» **PROBLEM STATEMENT**:
Set every record down again, exactly and completely.

[Data extracted from a collection]

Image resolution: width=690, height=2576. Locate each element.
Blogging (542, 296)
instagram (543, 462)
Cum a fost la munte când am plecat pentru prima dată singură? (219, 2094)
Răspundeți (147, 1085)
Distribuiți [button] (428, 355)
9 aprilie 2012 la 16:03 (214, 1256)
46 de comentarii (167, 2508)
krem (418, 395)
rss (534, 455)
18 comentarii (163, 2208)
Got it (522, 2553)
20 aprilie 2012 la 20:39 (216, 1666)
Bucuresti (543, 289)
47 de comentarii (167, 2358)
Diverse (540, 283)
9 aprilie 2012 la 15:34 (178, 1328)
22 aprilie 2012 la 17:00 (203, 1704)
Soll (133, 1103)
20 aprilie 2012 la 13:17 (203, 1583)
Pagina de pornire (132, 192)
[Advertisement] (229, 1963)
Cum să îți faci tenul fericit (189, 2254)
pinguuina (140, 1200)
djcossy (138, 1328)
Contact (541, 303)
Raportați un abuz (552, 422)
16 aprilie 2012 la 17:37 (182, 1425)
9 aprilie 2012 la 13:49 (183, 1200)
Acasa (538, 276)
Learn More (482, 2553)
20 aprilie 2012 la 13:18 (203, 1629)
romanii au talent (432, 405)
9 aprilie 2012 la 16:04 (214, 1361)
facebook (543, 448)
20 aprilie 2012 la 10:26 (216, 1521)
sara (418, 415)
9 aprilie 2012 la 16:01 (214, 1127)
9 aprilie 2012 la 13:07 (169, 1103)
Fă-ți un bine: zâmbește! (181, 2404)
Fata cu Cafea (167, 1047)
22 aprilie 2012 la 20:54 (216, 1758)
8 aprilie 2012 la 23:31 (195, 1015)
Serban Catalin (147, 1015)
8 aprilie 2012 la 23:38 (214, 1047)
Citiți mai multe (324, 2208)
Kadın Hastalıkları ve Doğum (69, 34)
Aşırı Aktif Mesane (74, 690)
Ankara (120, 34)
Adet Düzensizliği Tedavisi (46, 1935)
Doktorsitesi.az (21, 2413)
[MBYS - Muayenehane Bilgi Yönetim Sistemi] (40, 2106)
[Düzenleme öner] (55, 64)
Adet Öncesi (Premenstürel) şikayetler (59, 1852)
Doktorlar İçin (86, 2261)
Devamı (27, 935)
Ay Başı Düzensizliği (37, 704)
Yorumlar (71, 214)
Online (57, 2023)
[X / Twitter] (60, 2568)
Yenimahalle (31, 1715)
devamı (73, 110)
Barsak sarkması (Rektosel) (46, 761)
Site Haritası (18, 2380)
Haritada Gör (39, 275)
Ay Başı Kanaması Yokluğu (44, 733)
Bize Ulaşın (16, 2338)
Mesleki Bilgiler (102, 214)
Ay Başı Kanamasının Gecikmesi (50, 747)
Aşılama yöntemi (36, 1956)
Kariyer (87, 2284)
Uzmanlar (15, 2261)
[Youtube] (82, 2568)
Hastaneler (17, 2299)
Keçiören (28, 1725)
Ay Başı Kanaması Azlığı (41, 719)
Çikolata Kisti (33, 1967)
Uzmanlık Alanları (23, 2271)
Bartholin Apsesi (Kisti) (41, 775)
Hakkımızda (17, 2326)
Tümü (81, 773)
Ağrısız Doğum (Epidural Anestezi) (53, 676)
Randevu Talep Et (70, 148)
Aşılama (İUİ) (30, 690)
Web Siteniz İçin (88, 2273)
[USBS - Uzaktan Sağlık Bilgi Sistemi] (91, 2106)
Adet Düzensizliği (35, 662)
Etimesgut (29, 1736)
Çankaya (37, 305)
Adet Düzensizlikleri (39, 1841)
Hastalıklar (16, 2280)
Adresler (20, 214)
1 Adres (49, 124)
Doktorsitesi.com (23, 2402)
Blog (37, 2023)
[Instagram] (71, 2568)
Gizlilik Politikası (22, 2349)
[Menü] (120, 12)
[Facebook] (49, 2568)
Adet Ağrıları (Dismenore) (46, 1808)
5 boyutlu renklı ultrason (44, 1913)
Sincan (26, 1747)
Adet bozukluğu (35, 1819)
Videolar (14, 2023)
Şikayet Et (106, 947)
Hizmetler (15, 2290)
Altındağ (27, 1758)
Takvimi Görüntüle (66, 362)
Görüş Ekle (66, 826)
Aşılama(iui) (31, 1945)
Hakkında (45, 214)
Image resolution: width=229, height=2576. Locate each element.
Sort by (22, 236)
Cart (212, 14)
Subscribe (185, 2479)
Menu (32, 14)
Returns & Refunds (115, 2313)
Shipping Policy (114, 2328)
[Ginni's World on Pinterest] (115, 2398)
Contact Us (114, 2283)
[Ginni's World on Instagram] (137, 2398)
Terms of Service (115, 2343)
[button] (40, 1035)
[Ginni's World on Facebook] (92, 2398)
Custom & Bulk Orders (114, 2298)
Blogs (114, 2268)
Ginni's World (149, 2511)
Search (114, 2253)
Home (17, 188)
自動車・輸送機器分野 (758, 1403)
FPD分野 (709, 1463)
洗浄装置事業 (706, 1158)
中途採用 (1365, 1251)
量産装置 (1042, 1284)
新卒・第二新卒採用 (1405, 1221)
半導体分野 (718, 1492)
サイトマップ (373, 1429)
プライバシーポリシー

» **EXERCISE OUTPUT**:
Image resolution: width=690, height=2576. Locate each element.
Blogging (542, 296)
instagram (543, 462)
Cum a fost la munte când am plecat pentru prima dată singură? (219, 2094)
Răspundeți (147, 1085)
Distribuiți [button] (428, 355)
9 aprilie 2012 la 16:03 (214, 1256)
46 de comentarii (167, 2508)
krem (418, 395)
rss (534, 455)
18 comentarii (163, 2208)
Got it (522, 2553)
20 aprilie 2012 la 20:39 (216, 1666)
Bucuresti (543, 289)
47 de comentarii (167, 2358)
Diverse (540, 283)
9 aprilie 2012 la 15:34 (178, 1328)
22 aprilie 2012 la 17:00 (203, 1704)
Soll (133, 1103)
20 aprilie 2012 la 13:17 (203, 1583)
Pagina de pornire (132, 192)
[Advertisement] (229, 1963)
Cum să îți faci tenul fericit (189, 2254)
pinguuina (140, 1200)
djcossy (138, 1328)
Contact (541, 303)
Raportați un abuz (552, 422)
16 aprilie 2012 la 17:37 (182, 1425)
9 aprilie 2012 la 13:49 (183, 1200)
Acasa (538, 276)
Learn More (482, 2553)
20 aprilie 2012 la 13:18 (203, 1629)
romanii au talent (432, 405)
9 aprilie 2012 la 16:04 (214, 1361)
facebook (543, 448)
20 aprilie 2012 la 10:26 (216, 1521)
sara (418, 415)
9 aprilie 2012 la 16:01 (214, 1127)
9 aprilie 2012 la 13:07 (169, 1103)
Fă-ți un bine: zâmbește! (181, 2404)
Fata cu Cafea (167, 1047)
22 aprilie 2012 la 20:54 (216, 1758)
8 aprilie 2012 la 23:31 (195, 1015)
Serban Catalin (147, 1015)
8 aprilie 2012 la 23:38 (214, 1047)
Citiți mai multe (324, 2208)
Kadın Hastalıkları ve Doğum (69, 34)
Aşırı Aktif Mesane (74, 690)
Ankara (120, 34)
Adet Düzensizliği Tedavisi (46, 1935)
Doktorsitesi.az (21, 2413)
[MBYS - Muayenehane Bilgi Yönetim Sistemi] (40, 2106)
[Düzenleme öner] (55, 64)
Adet Öncesi (Premenstürel) şikayetler (59, 1852)
Doktorlar İçin (86, 2261)
Devamı (27, 935)
Ay Başı Düzensizliği (37, 704)
Yorumlar (71, 214)
Online (57, 2023)
[X / Twitter] (60, 2568)
Yenimahalle (31, 1715)
devamı (73, 110)
Barsak sarkması (Rektosel) (46, 761)
Site Haritası (18, 2380)
Haritada Gör (39, 275)
Ay Başı Kanaması Yokluğu (44, 733)
Bize Ulaşın (16, 2338)
Mesleki Bilgiler (102, 214)
Ay Başı Kanamasının Gecikmesi (50, 747)
Aşılama yöntemi (36, 1956)
Kariyer (87, 2284)
Uzmanlar (15, 2261)
[Youtube] (82, 2568)
Hastaneler (17, 2299)
Keçiören (28, 1725)
Ay Başı Kanaması Azlığı (41, 719)
Çikolata Kisti (33, 1967)
Uzmanlık Alanları (23, 2271)
Bartholin Apsesi (Kisti) (41, 775)
Hakkımızda (17, 2326)
Tümü (81, 773)
Ağrısız Doğum (Epidural Anestezi) (53, 676)
Randevu Talep Et (70, 148)
Aşılama (İUİ) (30, 690)
Web Siteniz İçin (88, 2273)
[USBS - Uzaktan Sağlık Bilgi Sistemi] (91, 2106)
Adet Düzensizliği (35, 662)
Etimesgut (29, 1736)
Çankaya (37, 305)
Adet Düzensizlikleri (39, 1841)
Hastalıklar (16, 2280)
Adresler (20, 214)
1 Adres (49, 124)
Doktorsitesi.com (23, 2402)
Blog (37, 2023)
[Instagram] (71, 2568)
Gizlilik Politikası (22, 2349)
[Menü] (120, 12)
[Facebook] (49, 2568)
Adet Ağrıları (Dismenore) (46, 1808)
5 boyutlu renklı ultrason (44, 1913)
Sincan (26, 1747)
Adet bozukluğu (35, 1819)
Videolar (14, 2023)
Şikayet Et (106, 947)
Hizmetler (15, 2290)
Altındağ (27, 1758)
Takvimi Görüntüle (66, 362)
Görüş Ekle (66, 826)
Aşılama(iui) (31, 1945)
Hakkında (45, 214)
Image resolution: width=229, height=2576. Locate each element.
Sort by (22, 236)
Cart (212, 14)
Subscribe (185, 2479)
Menu (32, 14)
Returns & Refunds (115, 2313)
Shipping Policy (114, 2328)
[Ginni's World on Pinterest] (115, 2398)
Contact Us (114, 2283)
[Ginni's World on Instagram] (137, 2398)
Terms of Service (115, 2343)
[button] (40, 1035)
[Ginni's World on Facebook] (92, 2398)
Custom & Bulk Orders (114, 2298)
Blogs (114, 2268)
Ginni's World (149, 2511)
Search (114, 2253)
Home (17, 188)
自動車・輸送機器分野 (758, 1403)
FPD分野 (709, 1463)
洗浄装置事業 (706, 1158)
中途採用 (1365, 1251)
量産装置 (1042, 1284)
新卒・第二新卒採用 (1405, 1221)
半導体分野 (718, 1492)
サイトマップ (373, 1429)
プライバシーポリシー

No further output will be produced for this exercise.